Copy out the rows below without any change, from the line containing "This screenshot has width=436, height=377." through the line containing "Action: coord(40,324)", including both of those lines.

Begin Data to process

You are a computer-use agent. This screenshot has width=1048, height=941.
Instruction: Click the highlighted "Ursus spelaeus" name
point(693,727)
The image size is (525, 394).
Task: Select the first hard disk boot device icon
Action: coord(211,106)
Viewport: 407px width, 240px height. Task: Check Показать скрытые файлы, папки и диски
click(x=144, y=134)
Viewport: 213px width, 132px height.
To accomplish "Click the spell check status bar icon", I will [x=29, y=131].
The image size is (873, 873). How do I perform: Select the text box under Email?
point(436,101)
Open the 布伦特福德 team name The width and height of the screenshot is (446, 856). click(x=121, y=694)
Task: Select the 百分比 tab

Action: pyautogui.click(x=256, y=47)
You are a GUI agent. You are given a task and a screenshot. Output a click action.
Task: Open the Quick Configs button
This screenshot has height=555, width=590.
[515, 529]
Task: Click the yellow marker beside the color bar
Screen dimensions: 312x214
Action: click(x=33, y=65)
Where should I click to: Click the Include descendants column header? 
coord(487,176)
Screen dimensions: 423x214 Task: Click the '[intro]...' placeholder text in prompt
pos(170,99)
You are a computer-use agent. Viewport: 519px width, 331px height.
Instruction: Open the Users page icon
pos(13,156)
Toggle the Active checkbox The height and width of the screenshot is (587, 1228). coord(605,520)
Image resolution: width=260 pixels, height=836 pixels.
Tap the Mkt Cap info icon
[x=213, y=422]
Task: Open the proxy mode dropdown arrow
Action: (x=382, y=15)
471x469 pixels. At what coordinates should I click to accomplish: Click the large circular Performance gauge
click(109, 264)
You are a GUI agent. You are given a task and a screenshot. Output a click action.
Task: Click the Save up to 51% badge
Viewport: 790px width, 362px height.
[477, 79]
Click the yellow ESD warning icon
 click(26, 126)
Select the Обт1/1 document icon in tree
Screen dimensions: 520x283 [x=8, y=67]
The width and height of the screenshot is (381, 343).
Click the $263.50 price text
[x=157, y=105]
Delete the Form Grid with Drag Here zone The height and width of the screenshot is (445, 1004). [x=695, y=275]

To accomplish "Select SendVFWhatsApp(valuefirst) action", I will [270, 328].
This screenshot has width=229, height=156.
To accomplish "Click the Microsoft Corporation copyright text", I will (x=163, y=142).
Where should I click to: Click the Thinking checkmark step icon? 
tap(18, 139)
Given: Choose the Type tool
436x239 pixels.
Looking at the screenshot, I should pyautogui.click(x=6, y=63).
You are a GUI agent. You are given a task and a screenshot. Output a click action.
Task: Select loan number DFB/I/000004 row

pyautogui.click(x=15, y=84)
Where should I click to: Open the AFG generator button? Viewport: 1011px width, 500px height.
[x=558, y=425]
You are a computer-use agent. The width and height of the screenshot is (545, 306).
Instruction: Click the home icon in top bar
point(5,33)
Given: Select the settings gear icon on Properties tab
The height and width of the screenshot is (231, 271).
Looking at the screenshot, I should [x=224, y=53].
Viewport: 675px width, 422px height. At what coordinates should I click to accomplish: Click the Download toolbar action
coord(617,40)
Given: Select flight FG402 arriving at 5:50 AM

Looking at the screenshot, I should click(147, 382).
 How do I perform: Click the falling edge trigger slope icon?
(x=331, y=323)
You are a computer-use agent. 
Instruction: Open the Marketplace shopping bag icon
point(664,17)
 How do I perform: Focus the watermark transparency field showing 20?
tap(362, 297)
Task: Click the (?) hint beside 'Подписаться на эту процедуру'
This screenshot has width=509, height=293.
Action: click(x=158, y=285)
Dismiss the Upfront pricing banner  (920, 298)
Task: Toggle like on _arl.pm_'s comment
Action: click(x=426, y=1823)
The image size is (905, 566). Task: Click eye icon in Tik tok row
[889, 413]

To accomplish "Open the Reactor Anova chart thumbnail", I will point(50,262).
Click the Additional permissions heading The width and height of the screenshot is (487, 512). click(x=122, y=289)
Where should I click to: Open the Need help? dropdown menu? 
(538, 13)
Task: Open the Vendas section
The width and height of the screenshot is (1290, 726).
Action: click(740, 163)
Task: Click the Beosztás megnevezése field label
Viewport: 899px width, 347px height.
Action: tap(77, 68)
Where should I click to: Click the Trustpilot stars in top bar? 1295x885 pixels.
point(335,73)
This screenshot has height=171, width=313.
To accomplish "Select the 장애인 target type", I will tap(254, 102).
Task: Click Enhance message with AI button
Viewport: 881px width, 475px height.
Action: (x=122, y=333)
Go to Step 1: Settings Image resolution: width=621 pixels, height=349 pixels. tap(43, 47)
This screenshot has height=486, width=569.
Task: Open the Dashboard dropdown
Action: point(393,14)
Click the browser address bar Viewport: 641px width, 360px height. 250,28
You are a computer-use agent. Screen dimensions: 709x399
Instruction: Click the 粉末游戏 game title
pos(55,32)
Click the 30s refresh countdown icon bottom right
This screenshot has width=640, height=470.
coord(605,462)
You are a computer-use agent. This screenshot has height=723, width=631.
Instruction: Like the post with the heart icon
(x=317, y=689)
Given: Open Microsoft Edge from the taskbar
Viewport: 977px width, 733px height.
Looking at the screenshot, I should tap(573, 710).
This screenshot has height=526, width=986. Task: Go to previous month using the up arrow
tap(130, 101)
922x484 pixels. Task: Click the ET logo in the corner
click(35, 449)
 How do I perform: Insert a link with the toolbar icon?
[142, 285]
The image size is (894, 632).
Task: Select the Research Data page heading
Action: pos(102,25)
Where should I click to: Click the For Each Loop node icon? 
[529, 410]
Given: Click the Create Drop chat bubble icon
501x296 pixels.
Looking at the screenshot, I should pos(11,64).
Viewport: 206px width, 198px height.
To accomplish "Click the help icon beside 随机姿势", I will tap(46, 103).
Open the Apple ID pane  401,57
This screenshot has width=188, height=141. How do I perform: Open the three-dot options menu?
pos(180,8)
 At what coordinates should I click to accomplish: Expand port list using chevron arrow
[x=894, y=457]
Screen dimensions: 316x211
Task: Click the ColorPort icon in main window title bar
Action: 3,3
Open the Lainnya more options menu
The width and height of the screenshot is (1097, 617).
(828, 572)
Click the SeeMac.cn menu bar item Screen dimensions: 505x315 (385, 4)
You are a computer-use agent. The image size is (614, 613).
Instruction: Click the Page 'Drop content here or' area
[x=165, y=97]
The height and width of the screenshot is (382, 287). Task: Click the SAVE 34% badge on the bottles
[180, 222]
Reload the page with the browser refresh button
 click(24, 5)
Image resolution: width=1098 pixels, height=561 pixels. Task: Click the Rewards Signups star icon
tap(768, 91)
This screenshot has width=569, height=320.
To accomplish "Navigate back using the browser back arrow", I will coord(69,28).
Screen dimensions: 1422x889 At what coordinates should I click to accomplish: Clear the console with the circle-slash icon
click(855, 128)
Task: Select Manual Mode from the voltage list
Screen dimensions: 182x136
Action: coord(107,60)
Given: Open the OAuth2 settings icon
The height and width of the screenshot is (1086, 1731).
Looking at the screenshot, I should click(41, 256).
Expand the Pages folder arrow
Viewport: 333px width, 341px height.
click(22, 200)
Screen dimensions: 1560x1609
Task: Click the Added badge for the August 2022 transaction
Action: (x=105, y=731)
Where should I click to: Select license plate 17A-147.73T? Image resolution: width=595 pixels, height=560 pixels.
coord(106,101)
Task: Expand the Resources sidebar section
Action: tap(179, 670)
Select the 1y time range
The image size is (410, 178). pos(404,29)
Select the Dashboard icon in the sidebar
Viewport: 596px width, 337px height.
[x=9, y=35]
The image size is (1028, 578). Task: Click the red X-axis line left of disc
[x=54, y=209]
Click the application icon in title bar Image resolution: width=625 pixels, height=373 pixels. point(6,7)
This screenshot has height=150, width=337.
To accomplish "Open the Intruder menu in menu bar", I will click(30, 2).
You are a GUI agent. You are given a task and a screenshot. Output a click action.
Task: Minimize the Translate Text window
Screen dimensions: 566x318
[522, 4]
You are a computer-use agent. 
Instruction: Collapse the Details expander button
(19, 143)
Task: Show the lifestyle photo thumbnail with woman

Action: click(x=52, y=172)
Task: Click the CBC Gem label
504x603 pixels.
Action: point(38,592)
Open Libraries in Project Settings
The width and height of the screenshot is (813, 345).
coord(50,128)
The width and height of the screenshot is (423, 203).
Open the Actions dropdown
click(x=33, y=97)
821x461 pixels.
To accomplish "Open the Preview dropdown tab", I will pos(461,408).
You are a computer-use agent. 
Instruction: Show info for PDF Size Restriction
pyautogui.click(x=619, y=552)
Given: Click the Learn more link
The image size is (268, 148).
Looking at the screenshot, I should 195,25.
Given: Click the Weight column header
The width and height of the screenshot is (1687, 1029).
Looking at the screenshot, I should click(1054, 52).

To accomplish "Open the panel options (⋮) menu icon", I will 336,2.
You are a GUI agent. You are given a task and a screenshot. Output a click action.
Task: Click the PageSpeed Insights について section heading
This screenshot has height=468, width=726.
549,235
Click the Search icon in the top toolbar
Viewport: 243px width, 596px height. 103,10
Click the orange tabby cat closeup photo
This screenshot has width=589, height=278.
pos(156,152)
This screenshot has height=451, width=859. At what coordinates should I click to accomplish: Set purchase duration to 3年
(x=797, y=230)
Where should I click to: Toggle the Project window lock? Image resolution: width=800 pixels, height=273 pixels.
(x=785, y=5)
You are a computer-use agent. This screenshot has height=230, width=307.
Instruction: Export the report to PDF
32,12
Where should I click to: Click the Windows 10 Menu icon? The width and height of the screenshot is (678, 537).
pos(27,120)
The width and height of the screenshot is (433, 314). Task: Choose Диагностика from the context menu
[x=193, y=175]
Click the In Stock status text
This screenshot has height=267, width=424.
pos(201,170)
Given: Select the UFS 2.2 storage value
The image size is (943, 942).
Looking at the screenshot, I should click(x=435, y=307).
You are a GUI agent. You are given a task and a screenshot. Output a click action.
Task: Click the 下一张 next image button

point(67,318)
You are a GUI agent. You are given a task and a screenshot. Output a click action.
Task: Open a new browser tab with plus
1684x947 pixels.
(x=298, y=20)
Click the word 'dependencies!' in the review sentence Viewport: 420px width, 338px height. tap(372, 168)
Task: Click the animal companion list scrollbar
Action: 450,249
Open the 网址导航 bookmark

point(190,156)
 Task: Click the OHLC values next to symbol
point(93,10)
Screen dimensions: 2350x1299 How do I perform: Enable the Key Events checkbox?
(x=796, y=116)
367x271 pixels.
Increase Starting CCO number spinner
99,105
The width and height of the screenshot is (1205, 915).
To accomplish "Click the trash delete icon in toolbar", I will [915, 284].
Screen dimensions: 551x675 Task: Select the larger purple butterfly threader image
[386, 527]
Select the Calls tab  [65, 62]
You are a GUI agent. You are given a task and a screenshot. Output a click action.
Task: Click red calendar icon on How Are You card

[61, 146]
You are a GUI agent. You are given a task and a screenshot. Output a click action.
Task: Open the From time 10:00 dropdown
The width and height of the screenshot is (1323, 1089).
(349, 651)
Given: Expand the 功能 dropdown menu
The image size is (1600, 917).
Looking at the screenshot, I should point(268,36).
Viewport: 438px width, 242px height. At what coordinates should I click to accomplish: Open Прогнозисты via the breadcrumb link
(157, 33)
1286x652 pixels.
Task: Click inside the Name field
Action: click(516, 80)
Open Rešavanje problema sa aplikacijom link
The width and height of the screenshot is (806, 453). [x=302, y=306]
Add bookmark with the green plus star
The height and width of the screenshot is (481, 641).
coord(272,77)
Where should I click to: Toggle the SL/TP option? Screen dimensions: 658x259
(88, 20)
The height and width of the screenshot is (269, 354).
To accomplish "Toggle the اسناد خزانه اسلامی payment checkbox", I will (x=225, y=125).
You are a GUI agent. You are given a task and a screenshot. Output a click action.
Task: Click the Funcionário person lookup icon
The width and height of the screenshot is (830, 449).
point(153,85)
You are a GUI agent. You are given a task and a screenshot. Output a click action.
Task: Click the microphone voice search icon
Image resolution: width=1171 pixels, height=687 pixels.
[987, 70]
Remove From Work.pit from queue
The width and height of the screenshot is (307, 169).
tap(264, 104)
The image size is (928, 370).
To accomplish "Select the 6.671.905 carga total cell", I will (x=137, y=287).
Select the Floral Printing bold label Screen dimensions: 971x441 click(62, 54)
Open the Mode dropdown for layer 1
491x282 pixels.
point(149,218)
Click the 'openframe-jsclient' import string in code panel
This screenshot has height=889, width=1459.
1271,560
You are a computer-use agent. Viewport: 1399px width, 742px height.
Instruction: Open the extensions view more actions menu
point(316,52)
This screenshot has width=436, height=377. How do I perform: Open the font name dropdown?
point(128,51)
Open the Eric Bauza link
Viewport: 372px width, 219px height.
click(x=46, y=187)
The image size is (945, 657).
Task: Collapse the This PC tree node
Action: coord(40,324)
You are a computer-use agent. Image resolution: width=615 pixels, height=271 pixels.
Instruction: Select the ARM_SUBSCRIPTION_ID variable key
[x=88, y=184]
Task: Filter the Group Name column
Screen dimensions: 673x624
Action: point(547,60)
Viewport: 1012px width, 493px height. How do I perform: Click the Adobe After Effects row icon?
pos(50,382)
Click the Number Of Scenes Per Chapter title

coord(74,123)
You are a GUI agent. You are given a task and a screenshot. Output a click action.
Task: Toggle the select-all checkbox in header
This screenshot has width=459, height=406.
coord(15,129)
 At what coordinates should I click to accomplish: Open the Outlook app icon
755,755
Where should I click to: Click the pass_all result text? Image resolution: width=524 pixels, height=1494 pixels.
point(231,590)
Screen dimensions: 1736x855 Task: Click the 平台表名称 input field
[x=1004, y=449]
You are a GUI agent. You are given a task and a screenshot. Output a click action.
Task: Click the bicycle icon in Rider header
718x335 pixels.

End Data to process

**Written answer**
This screenshot has width=436, height=377. How do I perform: Open the font name dropdown?
point(128,51)
Open the Eric Bauza link
Viewport: 372px width, 219px height.
click(x=46, y=187)
The image size is (945, 657).
Task: Collapse the This PC tree node
Action: coord(40,324)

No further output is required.